The two cards above are about the harmony that can be had in change. The first card is of a man allowing his mind and his voice to be in concert with his heart. The second shows the Wheel of Life and all of the possible ways change may show up.
Yes, change is inevitable. The only thing that can stop it is death, unless you believe in reincarnation.
Some have to be dragged kicking, screaming, and wailing into changing. Still others let it just happen to them without giving it thought or direction.
And then there are those who can appreciate change and see the balance, the harmony, within it. They are capable of staying detached, allowing them to make choices that are best for them
I was a combination of the first two. I would cling to the past, both good and bad. When not doing that, I’d shrug and let change happen, thinking I didn’t have a say. I would not allow myself to hear the beautiful melody being played.

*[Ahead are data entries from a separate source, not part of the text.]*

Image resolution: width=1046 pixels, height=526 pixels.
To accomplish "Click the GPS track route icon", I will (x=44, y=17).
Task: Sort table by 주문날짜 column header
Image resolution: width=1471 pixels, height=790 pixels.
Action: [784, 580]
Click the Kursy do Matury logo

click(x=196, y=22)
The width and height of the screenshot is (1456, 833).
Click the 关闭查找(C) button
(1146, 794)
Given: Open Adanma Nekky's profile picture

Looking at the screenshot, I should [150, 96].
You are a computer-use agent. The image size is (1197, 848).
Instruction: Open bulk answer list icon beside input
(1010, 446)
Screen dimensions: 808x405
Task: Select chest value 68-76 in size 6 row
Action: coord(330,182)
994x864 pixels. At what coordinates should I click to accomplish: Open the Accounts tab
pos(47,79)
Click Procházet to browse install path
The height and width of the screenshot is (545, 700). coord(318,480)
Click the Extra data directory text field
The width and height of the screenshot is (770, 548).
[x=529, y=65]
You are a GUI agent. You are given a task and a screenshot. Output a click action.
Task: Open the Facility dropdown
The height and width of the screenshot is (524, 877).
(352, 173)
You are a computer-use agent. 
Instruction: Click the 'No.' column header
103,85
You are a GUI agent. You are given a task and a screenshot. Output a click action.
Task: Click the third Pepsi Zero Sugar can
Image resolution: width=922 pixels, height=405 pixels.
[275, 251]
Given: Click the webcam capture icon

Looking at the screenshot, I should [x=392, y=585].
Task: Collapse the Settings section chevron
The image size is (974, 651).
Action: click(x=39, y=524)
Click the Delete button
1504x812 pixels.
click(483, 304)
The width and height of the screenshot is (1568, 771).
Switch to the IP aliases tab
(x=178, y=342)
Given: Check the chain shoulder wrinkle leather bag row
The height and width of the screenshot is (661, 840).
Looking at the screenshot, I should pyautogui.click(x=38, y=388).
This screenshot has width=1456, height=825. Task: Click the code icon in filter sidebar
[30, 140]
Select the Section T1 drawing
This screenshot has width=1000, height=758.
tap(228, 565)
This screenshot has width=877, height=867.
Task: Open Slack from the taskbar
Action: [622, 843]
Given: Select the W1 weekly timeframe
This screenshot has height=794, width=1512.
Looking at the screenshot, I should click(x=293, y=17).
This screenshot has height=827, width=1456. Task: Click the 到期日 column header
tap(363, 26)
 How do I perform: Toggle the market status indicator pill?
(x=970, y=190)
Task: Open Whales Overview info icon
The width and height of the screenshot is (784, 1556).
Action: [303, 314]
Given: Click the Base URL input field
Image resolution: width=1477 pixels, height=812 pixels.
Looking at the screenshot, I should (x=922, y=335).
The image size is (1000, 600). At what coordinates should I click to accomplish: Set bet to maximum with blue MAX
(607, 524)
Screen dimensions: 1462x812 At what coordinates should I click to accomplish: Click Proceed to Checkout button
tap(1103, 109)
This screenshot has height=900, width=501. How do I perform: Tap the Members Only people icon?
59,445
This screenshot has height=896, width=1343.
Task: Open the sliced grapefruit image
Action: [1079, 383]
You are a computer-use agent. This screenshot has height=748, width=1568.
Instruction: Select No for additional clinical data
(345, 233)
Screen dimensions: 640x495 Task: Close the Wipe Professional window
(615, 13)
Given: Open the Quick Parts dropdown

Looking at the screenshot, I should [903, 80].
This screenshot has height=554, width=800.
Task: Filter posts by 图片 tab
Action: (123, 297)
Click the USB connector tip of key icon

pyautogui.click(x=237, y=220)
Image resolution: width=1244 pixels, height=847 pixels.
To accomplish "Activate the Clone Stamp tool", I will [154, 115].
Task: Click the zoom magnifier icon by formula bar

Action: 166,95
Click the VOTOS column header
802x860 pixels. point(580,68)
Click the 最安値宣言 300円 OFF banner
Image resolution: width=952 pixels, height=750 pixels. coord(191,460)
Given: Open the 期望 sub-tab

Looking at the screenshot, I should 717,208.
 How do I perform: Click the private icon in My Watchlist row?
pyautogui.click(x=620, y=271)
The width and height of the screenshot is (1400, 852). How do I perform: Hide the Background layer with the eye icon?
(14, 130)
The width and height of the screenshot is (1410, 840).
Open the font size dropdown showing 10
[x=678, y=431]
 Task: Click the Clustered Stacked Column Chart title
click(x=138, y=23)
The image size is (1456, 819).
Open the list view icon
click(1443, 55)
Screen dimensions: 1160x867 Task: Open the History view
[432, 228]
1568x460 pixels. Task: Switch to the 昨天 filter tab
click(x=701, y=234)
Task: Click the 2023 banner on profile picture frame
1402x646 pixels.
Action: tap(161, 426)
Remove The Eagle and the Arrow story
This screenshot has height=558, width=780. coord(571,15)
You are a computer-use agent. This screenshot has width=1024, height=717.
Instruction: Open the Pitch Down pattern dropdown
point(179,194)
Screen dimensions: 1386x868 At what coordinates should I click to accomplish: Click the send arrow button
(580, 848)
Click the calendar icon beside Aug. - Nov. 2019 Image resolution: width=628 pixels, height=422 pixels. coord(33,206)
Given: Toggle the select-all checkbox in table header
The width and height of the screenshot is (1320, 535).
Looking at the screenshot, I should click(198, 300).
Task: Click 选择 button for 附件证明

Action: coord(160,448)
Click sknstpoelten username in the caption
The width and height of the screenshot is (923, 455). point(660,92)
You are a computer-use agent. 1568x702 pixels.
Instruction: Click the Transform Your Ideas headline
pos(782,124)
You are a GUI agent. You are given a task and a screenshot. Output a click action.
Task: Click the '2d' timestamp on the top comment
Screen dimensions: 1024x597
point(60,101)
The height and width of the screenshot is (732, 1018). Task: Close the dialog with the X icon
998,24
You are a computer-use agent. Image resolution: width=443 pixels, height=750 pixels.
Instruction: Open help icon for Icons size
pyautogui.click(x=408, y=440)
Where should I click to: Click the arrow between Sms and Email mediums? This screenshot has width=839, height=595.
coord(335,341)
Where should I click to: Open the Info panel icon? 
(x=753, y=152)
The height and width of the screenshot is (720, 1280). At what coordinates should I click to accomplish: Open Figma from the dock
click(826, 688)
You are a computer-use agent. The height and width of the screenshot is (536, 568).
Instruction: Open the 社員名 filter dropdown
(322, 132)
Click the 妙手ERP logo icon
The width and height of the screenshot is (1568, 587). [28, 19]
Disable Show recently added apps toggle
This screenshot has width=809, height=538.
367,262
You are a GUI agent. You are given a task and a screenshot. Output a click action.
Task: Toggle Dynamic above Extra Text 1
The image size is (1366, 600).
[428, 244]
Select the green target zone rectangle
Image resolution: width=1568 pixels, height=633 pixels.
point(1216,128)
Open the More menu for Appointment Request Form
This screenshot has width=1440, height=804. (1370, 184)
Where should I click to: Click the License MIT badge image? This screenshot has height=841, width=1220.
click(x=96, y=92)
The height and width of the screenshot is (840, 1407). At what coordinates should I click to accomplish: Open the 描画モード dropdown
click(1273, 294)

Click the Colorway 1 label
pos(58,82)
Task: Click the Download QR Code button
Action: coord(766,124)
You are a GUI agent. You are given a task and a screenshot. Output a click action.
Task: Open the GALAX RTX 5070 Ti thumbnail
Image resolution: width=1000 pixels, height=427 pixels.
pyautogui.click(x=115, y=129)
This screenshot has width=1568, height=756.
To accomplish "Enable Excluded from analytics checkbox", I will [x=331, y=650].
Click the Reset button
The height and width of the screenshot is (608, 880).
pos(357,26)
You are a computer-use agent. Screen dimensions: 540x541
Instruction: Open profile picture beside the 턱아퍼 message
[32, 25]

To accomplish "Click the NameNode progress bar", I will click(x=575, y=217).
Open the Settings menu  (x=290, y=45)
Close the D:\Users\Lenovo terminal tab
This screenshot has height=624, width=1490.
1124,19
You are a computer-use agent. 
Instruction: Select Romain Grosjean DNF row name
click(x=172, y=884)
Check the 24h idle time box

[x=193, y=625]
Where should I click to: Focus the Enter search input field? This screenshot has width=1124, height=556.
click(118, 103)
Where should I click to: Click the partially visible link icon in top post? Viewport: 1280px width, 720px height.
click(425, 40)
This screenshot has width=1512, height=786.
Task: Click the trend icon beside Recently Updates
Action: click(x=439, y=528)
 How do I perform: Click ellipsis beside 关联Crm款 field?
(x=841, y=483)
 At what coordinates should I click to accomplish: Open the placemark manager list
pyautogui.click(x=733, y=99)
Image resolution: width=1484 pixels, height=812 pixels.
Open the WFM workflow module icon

I’ve learned some very important lessons in the last year about change. It is going to happen, and both the good and the bad must be let go of to move forward. Being shackled to either one keeps me in place.
Also, not being an active participant in change led to some very unintended consequences.
I learned that I can see and feel change happen and choose my response. I can make the best choice based on what I know from experiences in the past, where I am right now, and what I want to happen. That is the harmony I refused to see and hear.
I work two days a week outside of my home. At first this was panic inducing because I’ve worked full time since the age of 18. Then, I realized what an amazing gift I’d been given.
I had received the gift of time.
This change allowed me to do somethings that I love, even though the money ain’t rollin’ in just yet. (That was part of the panic!)
Every day I see where I can make choices to get what I want, to bring balance, to be in harmony with my life. Do I still have moments of uncertainty, anxiety, and getting allllll riled up? Fuck yes.
But now I can see it for what it is—my resistance to the change that is happening. Now I know that I can do something about it. I can look for the gift, the harmony within it.
What is your relationship to change? Do you feel as though it’s gunning for you or do you like to attach a chain to what has been? Or, are you one of those that takes an active, though detached, role in it?